Segment Open

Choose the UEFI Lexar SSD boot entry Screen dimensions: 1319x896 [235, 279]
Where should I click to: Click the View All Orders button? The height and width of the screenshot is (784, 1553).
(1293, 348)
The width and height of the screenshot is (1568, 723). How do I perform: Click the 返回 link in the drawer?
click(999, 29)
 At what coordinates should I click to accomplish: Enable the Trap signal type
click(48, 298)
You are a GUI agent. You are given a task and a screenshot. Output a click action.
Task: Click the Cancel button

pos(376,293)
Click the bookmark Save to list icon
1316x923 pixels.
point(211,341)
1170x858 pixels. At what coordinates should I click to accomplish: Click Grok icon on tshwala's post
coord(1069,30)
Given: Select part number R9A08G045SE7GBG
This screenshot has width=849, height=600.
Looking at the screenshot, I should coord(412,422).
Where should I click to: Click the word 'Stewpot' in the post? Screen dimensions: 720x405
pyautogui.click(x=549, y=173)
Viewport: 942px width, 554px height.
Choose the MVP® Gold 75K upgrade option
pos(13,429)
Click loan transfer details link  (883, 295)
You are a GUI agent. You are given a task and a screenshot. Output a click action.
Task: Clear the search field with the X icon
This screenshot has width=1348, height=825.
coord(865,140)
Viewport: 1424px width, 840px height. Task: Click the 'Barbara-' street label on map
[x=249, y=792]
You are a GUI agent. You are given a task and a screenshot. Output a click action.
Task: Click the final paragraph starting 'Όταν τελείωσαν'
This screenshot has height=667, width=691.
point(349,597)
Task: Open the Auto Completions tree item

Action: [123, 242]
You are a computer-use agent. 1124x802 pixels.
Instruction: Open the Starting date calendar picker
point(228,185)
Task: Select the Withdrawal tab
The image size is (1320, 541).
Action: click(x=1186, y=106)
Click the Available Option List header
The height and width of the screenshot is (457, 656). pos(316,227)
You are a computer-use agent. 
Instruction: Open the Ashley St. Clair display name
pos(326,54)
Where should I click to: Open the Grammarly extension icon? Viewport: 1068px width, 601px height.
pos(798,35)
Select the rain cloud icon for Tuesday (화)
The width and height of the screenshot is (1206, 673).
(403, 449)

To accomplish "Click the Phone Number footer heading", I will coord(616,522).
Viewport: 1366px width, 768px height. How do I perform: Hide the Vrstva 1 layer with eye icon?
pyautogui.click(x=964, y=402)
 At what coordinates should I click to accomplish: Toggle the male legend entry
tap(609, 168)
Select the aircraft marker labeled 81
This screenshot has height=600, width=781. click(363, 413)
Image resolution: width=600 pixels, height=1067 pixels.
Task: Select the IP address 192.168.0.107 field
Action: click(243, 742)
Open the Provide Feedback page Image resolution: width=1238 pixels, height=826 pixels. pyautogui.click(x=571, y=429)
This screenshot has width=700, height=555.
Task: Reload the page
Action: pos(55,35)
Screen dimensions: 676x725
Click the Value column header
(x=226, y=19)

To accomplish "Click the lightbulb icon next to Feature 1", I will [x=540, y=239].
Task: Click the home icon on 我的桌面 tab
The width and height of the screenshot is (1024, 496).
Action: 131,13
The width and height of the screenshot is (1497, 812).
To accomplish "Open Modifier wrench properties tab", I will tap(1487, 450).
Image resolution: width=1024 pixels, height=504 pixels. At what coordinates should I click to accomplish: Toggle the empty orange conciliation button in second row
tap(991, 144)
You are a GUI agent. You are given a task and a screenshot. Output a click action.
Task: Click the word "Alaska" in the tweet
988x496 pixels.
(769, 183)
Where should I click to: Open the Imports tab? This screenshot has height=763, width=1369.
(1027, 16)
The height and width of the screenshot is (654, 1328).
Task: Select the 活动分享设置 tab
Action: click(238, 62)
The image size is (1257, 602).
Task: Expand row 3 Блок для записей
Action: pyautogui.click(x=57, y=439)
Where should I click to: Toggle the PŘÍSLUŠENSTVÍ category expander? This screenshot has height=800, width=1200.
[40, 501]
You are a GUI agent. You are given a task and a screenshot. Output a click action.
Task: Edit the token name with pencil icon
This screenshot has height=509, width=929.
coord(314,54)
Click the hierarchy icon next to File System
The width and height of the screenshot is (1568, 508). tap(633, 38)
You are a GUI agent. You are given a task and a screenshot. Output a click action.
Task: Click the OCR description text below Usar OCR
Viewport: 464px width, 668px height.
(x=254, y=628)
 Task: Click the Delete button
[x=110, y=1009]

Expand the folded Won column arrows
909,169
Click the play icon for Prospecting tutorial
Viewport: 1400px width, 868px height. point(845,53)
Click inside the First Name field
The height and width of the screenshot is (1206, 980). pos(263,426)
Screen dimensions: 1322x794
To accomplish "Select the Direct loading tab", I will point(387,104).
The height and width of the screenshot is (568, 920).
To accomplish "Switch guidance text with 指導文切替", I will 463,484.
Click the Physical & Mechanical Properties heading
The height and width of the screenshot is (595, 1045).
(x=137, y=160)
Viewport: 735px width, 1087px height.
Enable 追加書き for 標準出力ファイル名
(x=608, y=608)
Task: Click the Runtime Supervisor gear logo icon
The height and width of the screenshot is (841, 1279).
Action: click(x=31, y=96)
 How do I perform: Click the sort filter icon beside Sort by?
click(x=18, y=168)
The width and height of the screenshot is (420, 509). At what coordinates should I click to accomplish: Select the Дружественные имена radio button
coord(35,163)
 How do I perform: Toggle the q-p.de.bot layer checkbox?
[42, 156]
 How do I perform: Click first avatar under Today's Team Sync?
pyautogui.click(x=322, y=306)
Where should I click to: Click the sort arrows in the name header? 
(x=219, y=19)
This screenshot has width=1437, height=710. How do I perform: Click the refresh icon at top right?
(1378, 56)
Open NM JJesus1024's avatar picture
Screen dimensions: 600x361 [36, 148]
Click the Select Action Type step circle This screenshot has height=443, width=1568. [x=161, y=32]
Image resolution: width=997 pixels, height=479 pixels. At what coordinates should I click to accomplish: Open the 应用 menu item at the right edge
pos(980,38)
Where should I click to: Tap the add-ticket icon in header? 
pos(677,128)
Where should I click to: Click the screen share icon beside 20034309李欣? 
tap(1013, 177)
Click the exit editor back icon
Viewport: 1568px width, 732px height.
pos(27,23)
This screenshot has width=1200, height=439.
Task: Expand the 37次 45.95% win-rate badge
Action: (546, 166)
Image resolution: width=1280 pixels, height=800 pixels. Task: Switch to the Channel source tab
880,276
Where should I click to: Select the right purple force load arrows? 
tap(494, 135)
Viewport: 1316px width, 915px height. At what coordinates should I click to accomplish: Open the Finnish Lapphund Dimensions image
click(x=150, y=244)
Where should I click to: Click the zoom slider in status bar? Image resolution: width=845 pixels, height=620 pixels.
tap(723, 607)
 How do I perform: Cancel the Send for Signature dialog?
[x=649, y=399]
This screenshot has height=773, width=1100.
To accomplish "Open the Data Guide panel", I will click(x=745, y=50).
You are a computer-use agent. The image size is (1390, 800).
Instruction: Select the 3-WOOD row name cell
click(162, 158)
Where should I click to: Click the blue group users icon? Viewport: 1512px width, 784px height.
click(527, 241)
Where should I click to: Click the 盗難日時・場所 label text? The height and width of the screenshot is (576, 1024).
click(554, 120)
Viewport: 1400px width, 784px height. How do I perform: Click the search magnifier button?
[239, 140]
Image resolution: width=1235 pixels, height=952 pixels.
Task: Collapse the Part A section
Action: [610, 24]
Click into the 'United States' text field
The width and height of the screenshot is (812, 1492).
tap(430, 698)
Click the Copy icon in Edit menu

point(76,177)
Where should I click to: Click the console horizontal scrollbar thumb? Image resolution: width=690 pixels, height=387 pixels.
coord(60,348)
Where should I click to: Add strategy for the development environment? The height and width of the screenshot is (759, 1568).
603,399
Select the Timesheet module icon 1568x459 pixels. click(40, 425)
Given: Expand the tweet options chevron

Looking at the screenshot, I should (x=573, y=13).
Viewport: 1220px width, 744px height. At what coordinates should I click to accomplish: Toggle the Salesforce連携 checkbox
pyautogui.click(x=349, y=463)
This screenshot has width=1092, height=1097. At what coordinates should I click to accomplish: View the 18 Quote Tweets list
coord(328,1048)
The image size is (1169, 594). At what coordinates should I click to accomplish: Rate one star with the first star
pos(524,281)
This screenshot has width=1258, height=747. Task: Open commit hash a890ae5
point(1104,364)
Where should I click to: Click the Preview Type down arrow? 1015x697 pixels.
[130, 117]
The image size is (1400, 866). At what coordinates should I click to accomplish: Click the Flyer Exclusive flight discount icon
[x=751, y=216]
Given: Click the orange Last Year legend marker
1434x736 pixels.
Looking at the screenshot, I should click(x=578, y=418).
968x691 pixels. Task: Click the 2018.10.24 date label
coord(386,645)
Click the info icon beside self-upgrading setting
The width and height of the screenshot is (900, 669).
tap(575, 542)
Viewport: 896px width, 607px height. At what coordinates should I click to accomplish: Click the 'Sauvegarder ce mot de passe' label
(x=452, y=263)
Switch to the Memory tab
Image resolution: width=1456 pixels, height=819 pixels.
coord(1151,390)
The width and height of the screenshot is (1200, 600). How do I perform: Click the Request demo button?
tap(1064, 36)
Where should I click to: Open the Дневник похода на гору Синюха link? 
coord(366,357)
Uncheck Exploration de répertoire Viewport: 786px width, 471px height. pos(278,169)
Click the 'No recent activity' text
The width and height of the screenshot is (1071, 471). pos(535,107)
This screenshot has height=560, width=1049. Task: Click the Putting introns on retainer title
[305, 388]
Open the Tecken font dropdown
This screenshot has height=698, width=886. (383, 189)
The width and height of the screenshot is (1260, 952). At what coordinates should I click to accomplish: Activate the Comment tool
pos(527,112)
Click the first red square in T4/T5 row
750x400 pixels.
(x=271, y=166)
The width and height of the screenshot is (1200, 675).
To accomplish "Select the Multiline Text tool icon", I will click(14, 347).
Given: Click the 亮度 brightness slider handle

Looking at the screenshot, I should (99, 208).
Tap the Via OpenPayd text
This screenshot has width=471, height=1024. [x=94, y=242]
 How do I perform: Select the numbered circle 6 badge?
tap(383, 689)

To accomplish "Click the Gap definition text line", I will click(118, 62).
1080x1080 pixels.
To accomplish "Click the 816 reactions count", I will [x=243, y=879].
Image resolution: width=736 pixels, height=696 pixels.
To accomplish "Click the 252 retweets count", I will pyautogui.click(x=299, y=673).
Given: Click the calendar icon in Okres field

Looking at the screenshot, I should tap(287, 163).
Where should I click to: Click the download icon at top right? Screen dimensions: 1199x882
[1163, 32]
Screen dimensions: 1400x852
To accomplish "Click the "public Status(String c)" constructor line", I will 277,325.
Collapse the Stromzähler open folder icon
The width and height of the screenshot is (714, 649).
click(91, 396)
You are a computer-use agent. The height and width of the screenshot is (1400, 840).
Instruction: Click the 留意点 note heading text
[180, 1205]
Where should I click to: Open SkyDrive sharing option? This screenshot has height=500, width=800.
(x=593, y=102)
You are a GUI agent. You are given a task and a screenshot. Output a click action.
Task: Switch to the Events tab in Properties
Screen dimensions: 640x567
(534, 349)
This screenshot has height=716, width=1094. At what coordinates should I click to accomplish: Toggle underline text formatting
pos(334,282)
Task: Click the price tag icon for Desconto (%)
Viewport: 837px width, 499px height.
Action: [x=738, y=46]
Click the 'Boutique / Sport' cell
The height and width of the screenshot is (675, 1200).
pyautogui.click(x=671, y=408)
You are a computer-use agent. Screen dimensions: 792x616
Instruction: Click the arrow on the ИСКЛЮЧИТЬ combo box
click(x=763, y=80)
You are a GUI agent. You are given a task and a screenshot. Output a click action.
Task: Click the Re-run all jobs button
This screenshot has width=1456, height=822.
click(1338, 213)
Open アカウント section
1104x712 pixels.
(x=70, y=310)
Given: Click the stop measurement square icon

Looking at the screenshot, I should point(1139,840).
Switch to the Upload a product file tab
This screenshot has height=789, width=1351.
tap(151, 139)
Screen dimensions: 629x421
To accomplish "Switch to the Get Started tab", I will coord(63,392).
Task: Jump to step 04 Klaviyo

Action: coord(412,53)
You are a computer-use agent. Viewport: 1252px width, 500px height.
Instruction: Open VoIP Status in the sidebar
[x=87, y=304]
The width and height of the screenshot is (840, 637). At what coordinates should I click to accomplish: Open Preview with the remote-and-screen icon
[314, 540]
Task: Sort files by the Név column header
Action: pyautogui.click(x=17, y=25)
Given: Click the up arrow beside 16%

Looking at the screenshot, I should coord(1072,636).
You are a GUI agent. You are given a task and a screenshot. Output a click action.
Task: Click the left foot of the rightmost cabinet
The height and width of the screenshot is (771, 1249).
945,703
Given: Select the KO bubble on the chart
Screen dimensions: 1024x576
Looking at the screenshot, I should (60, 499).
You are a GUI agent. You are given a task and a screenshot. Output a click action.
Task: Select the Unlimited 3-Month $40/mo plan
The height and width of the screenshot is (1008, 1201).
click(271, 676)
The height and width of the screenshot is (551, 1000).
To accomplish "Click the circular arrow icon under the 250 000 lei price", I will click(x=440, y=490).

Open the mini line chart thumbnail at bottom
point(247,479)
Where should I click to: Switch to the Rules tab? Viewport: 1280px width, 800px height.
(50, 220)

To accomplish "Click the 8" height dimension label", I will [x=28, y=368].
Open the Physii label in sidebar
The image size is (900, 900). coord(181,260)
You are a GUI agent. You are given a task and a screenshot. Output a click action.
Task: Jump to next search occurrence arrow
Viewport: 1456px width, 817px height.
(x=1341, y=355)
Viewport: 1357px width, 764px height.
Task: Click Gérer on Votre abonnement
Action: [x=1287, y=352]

Segment Closed

From the entries above, select each line containing the string "computer".

> [Result for this exercise]:
You are a computer-use agent. 1124x802 pixels.
You are a computer-use agent. 
You are a computer-use agent. The image size is (1390, 800).
You are a computer-use agent. The height and width of the screenshot is (1400, 840).
You are a computer-use agent. Screen dimensions: 792x616
You are a computer-use agent. Viewport: 1252px width, 500px height.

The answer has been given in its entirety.